After having completed this series of blogposts (well done!) you should have a good grounding in what deep learning is actually doing. However, this was of course only a small 20k word introduction, so there is a lot left to learn.

Unfortunately, there is a lot of nonsense online. Either the explanations are sloppy or they are just plain wrong.
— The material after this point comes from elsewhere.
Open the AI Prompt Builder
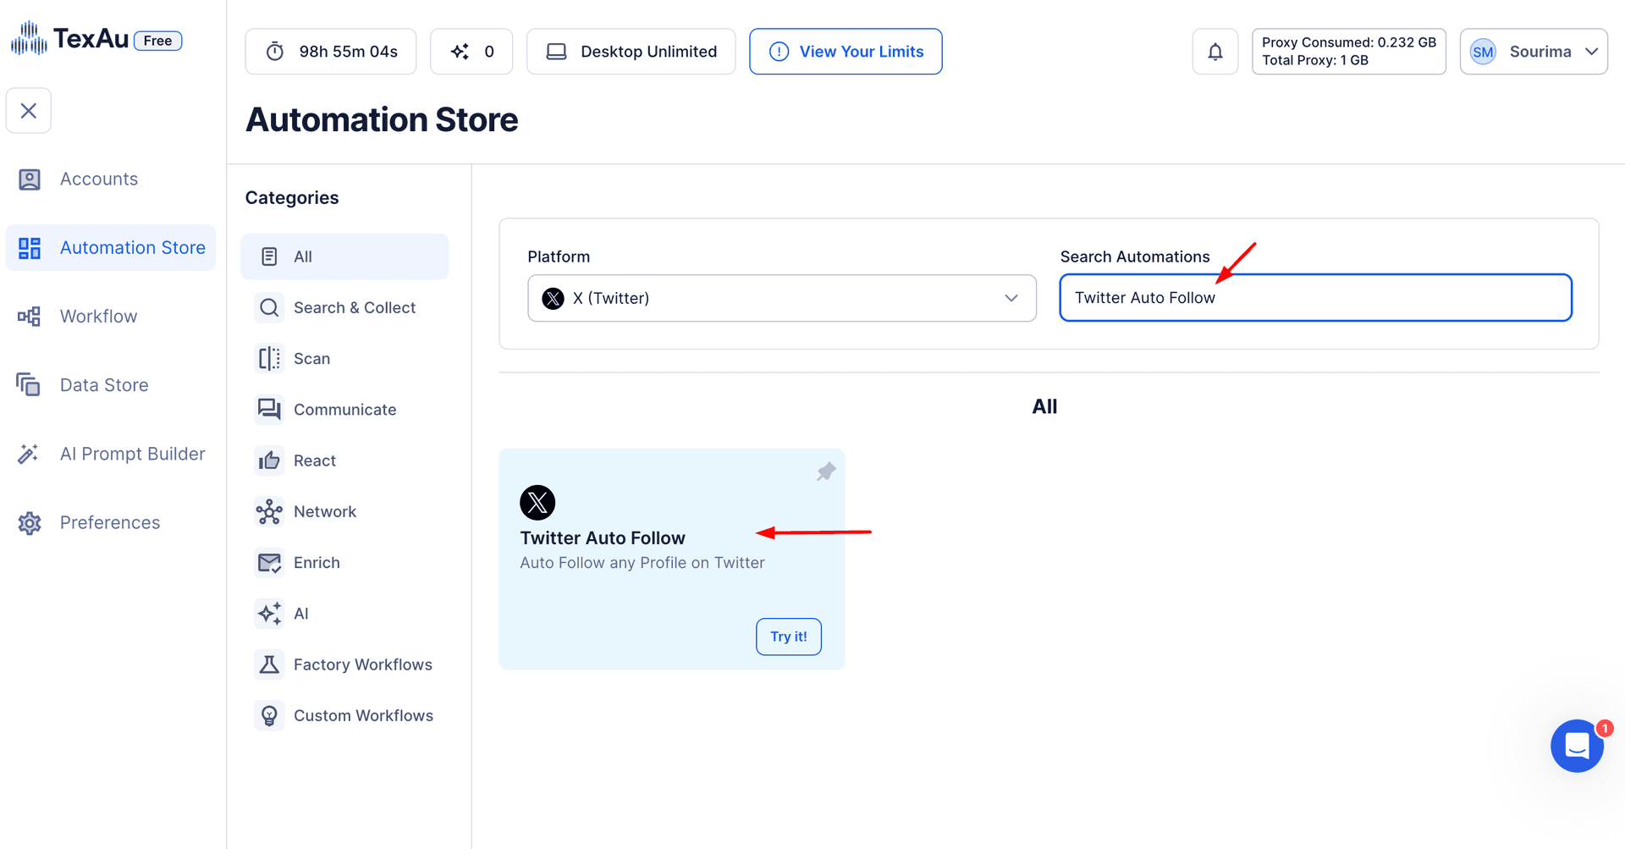Screen dimensions: 1625x849 132,454
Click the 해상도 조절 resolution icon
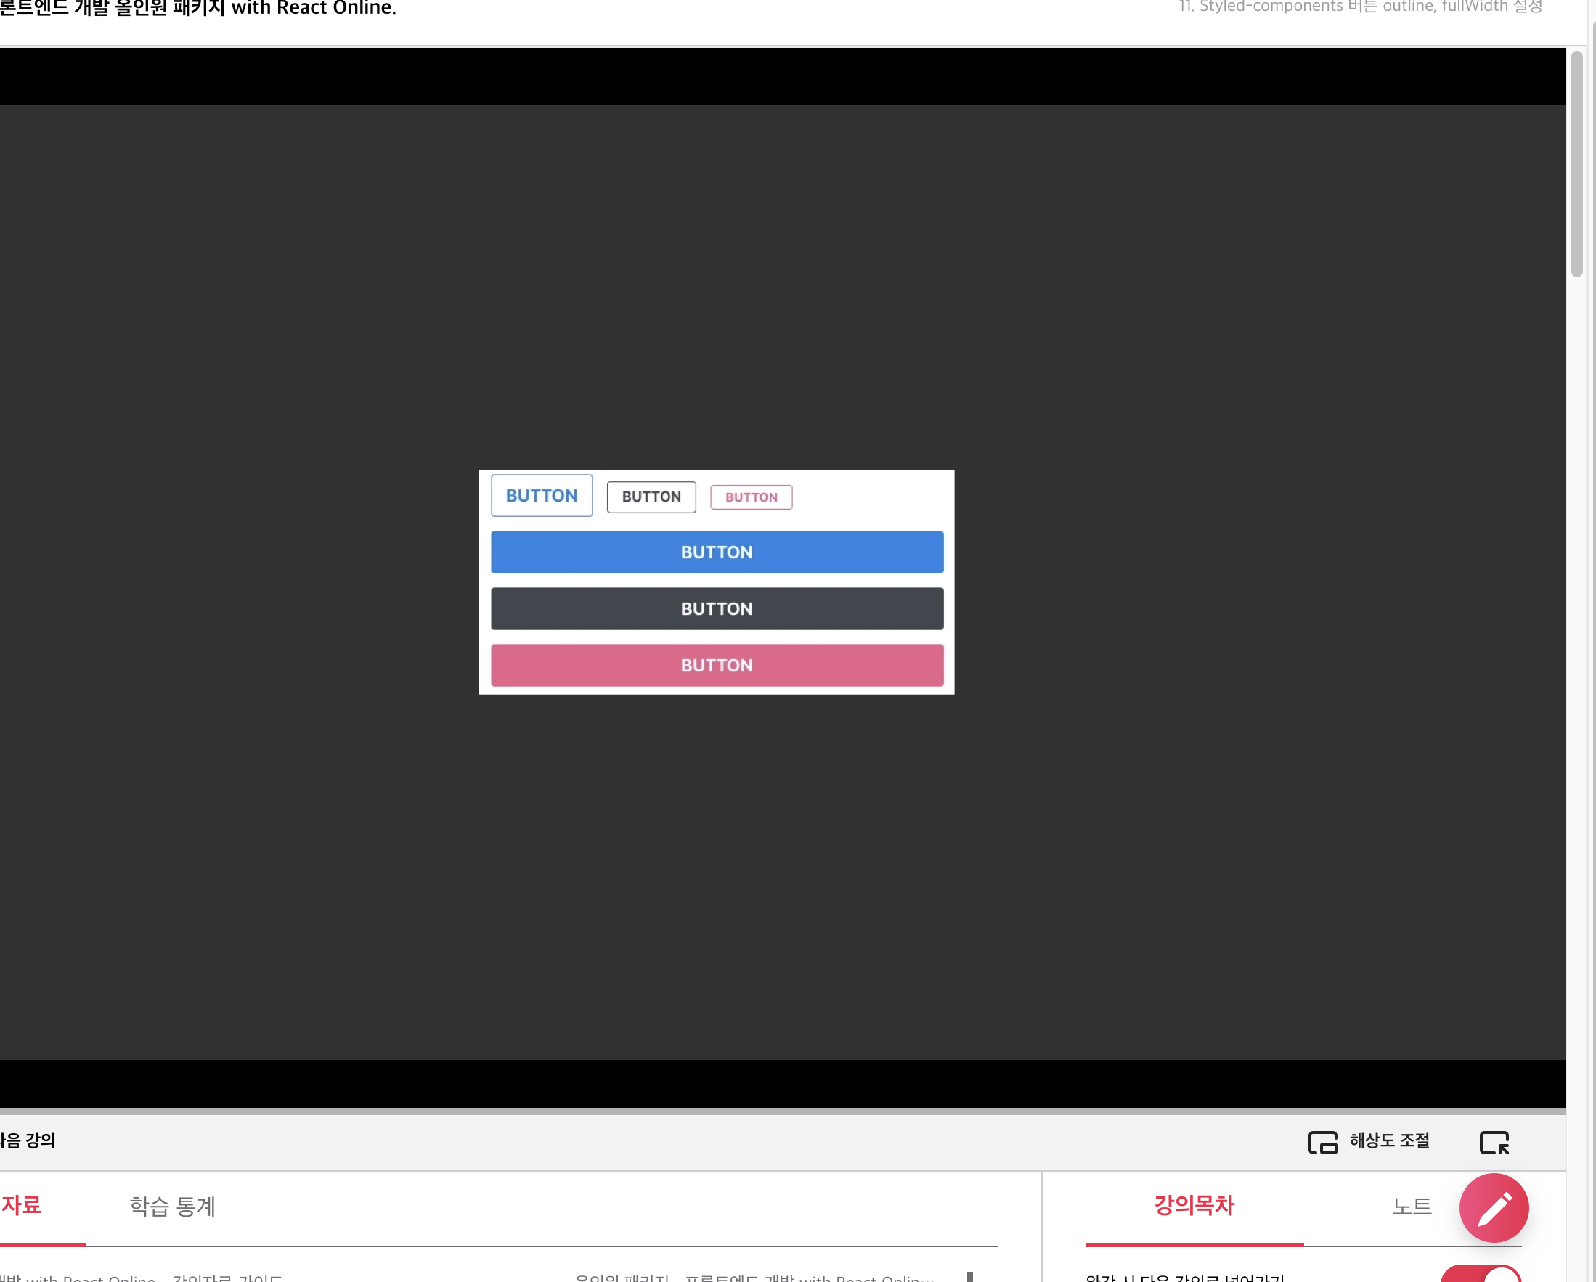Viewport: 1596px width, 1282px height. 1322,1142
Here is an as yet pretty short list of things I’ve found to be useful. I very much hope to hear from readers about their favorite books and sites. You can send pull requests directly or email me on bert@hubertnet.nl

Sites:

The PyTorch documentation is very useful, even if you are not using PyTorch. It describes pretty well how many layers work exactly.
Andrej Karpathy’s micrograd Python autogradient implementation is a tiny work of art
Andrej Karpathy’s post The Unreasonable Effectiveness of Recurrent Neural Networks, and also this post
FastAI’s Jupyter notebooks.

Projects:

Whisper.cpp, by hero worker Georgi Gerganov. An open source self-contained C++ version of OpenAI’s whisper speech recognition model. You can run this locally on very modest hardware and it is incredibly impressive. Because the source code is so small it is a great learning opportunity.
Llama.cpp, again by Georgi, a C++ version of Meta’s Llama “small” large language model that can run on reasonable hardware. Uses quantisation to fit in normal amounts of memory. If prompted well, the Llama model shows ChatGPT-like capabilities.